The question of whether Large Language Models (LLMs) can truly reason or are merely "faking it" is crucial for estimating the future progress of foundational models.
Deductive reasoning fundamentally involves a process of logical entailment, where proposition A entails proposition B, and B entails C, creating a chain of deductive inferences. In the real world, feedback loops can occur where C might, in turn, influence or entail A. However, setting aside such loops and incompleteness theorems, we can define deductive reasoning as the ability to achieve provable closure within a symbolic system. In such a system, if the premises are true and the reasoning valid, the conclusions are necessarily true. Thus, reasoning in this context ensures logical validity and truth preservation, offering certainty.
This type of reasoning poses challenges for LLMs. Given their probabilistic nature, it seems unlikely they can achieve true deductive closure, which could be a significant limitation for organisations wanting to deploy LLMs in real-world production environments where certainty is required for key aspects of their operations.
However, not all reasoning is deductive. Inductive reasoning, for instance, involves drawing general conclusions from specific observations, leading to probable but not certain outcomes. LLMs excel at statistical generalisation and syllogism. While we may not fully understand how LLMs compress and generalise information, it’s clear they do so effectively, which is why they are so useful.
Therefore, while LLMs are capable of performing inductive reasoning, they will likely struggle with true deductive reasoning. There is, however, a caveat: LLMs may learn to mimic deductive reasoning so convincingly that it becomes difficult to tell whether they are truly reasoning or merely simulating it. Currently, many AI labs are likely training the next generation of models on large reasoning datasets, hoping that, with sufficiently vast datasets, deep networks, and human reviewers, these models will approximate reasoning to a degree that is functionally indistinguishable from true reasoning. Huge amounts of money and resources are being spent on the bet that simply scaling up will work.

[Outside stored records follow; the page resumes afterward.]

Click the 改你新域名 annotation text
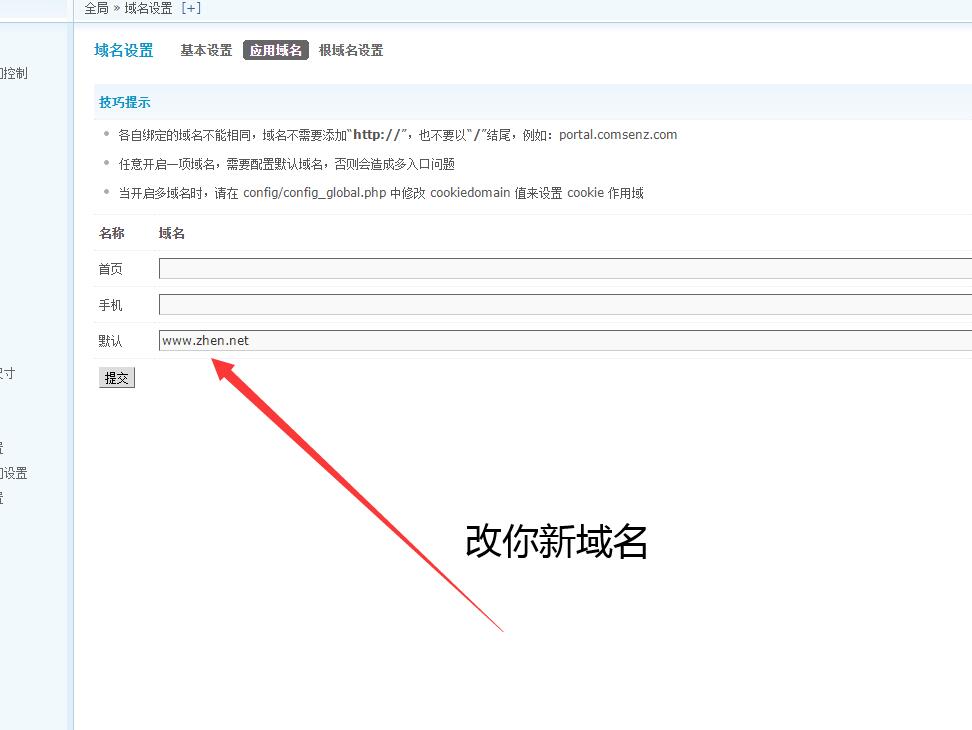 click(557, 541)

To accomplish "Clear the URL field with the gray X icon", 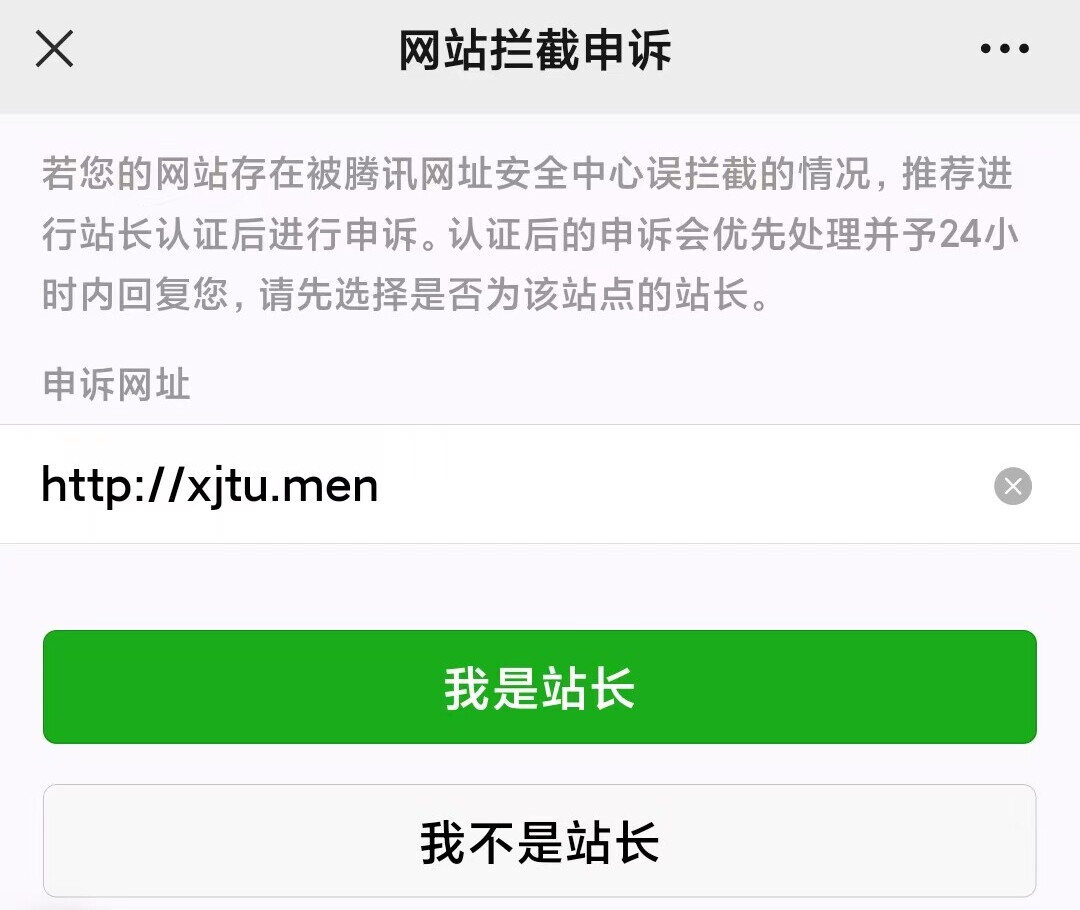I will 1012,486.
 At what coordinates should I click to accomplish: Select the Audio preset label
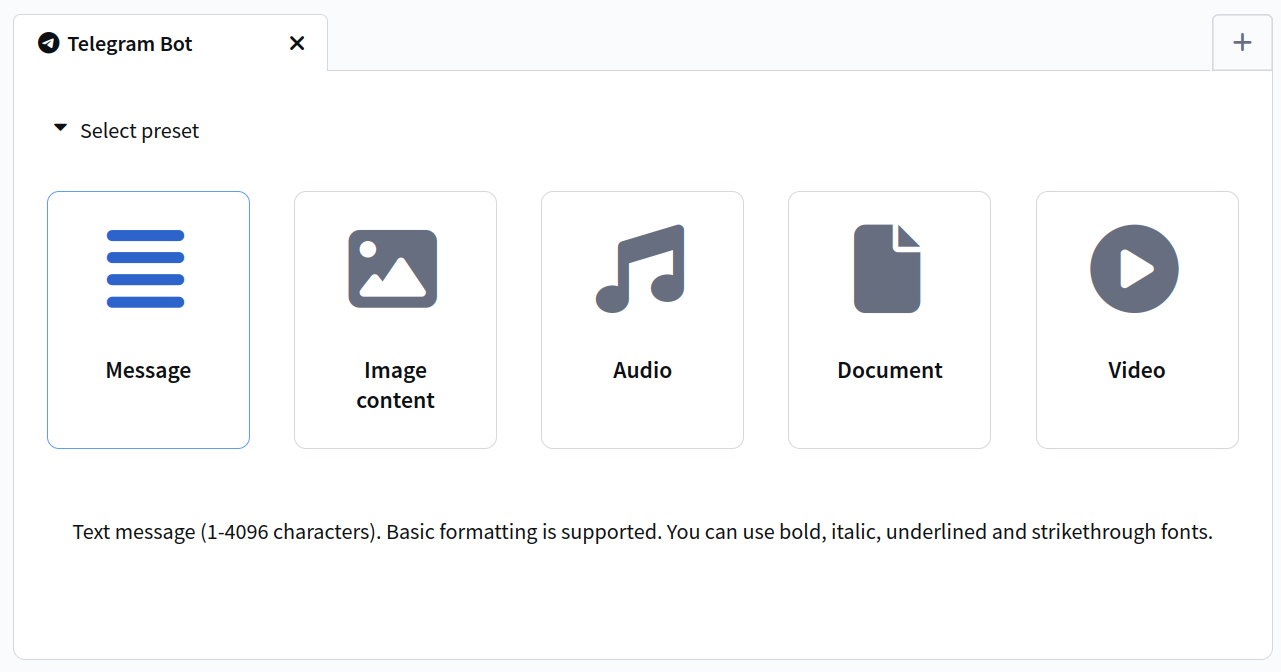[642, 370]

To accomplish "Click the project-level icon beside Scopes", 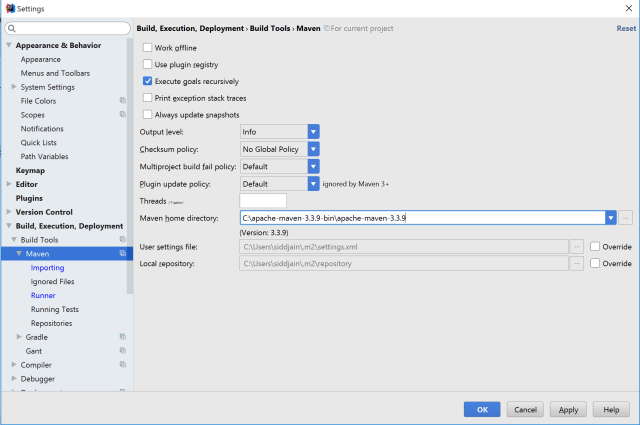I will click(x=122, y=115).
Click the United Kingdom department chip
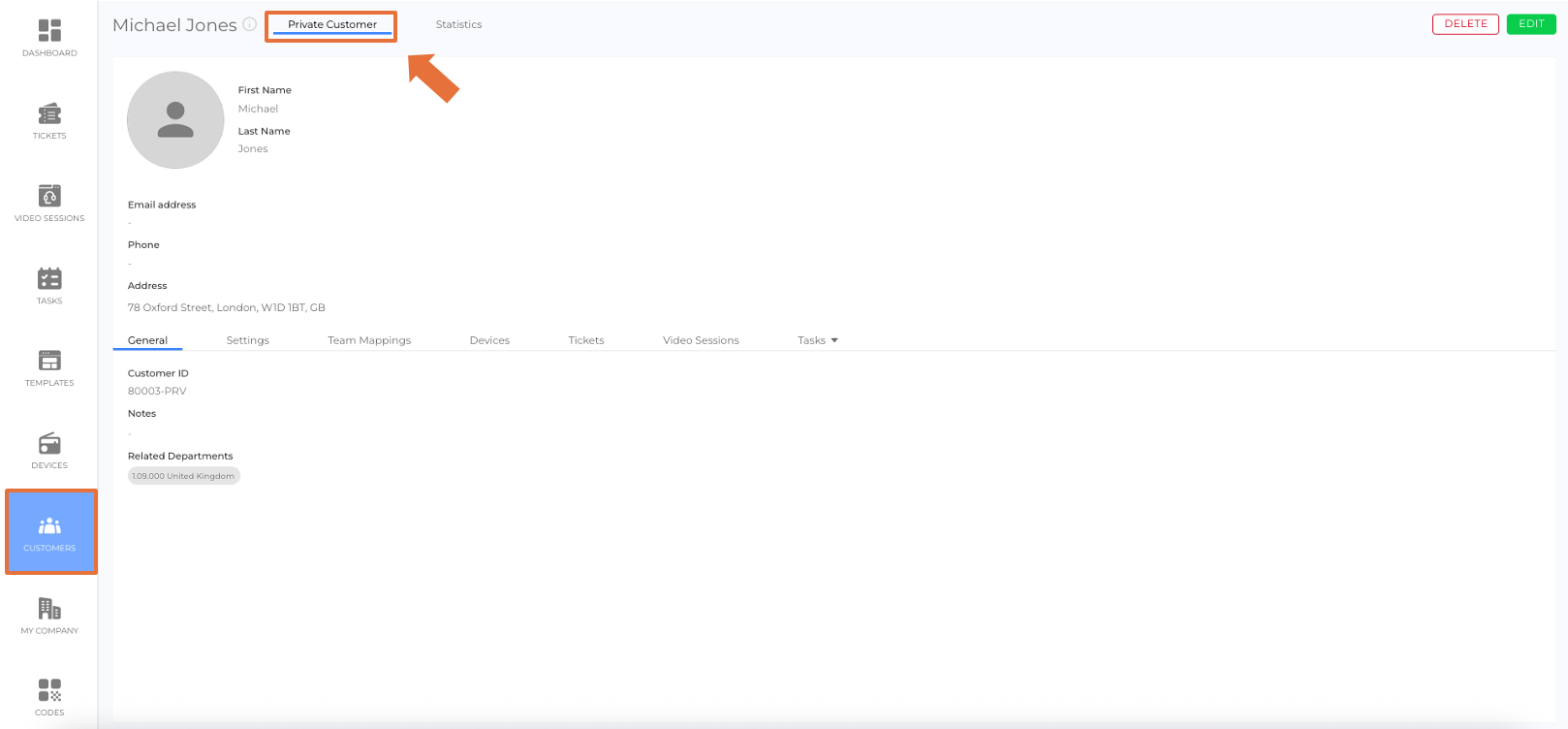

If I had to guess, I’d say this approach will not fully succeed. Reasoning can naturally take you well outside the distribution of your training set; logical entailment could lead anywhere, and when you reintroduce recursive nonlinear loops into the equation, it could continue indefinitely.
Finally, I wish to introduce a third category of reasoning—abductive reasoning—which involves collecting observations, making deductions, and selecting the most probable hypotheses. A practical implementation of this might integrate the inductive curve-fitting capabilities of large language models with the formal inference mechanisms of knowledge graphs, creating a dynamic neural-symbolic loop. Based on my experience, this approach holds considerable promise.